« George Michael : Freedom » : un autoportrait de la « voix de l’ange »
« George Michael : Freedom » : un autoportrait de la « voix de l’ange »
Par Audrey Fournier
Le chanteur britannique se raconte dans cet émouvant documentaire achevé juste avant sa mort, en 2016.
C’est un curieux objet que George Michael venait de terminer lorsqu’il a été emporté par la maladie, le 25 décembre 2016, à l’âge de 53 ans. Autoportrait distancié, réalisé par lui-même et coproduit avec son ami le compositeur David Austin, George Michael : Freedom ressemble à un hommage que l’auteur-interprète britannique, sentant la mort approcher, aurait pris soin d’écrire pour lui-même. Cette démarche personnelle ne rend ce film d’une heure trente que plus touchant.

§ **LISTE DES CONSIGNES**:
**1)** Recopiez le passage de l'article sur le documentaire George Michael : Freedom, de « C’est un curieux » à « que plus touchant. ».
**2)** Rédigez la suite de l'article sur le documentaire George Michael : Freedom, à partir de sa dernière phrase.

§ **EXTRAITS DE DONNÉES**:
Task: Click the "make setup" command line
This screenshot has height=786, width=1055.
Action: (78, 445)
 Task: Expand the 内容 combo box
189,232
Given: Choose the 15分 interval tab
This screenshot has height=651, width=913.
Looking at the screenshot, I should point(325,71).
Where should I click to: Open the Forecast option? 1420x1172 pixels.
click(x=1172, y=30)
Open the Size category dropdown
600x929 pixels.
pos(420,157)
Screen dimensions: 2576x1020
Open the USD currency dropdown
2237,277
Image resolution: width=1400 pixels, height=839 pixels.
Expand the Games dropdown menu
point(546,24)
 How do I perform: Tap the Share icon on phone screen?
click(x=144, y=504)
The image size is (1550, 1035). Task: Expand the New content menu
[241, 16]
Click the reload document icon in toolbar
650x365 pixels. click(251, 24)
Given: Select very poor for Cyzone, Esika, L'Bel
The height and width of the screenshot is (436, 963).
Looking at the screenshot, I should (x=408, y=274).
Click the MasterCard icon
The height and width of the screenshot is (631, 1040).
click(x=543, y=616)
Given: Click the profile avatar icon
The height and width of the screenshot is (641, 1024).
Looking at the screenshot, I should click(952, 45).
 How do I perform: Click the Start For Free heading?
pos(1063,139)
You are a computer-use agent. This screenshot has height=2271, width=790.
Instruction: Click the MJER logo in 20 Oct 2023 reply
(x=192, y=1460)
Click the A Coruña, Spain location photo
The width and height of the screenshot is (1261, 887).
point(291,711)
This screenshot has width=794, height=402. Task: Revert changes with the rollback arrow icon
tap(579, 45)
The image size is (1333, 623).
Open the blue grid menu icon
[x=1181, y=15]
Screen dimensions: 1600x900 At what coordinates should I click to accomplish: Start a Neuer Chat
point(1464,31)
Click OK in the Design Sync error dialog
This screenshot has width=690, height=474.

§ **RÉPONSES PAR CONSIGNE**:
**1)**
C’est un curieux objet que George Michael venait de terminer lorsqu’il a été emporté par la maladie, le 25 décembre 2016, à l’âge de 53 ans. Autoportrait distancié, réalisé par lui-même et coproduit avec son ami le compositeur David Austin, George Michael : Freedom ressemble à un hommage que l’auteur-interprète britannique, sentant la mort approcher, aurait pris soin d’écrire pour lui-même. Cette démarche personnelle ne rend ce film d’une heure trente que plus touchant.

**2)**
Fils d’une Anglaise et d’un Chypriote, physique de jeune premier, George Michael accède très jeune à la notoriété grâce aux tubes pop édulcorés qu’il chante aux côtés d’Andrew Ridgeley, l’autre moitié du groupe Wham!, formé en 1981. Sans renier ce début de carrière kitsch, le chanteur, qui veut plus que tout être « aimé et respecté », comme il le dit en voix off (le documentaire ne le voit jamais face caméra, sauf à l’occasion d’archives d’entretiens plus anciens), se lance en 1986 dans une carrière solo. A la faveur d’un tube, Faith, et d’un album du même nom, il devient en 1988, à 25 ans, l’artiste le plus vendu dans le monde. En dépit du succès, il confie pourtant n’avoir jamais été aussi malheureux de sa vie.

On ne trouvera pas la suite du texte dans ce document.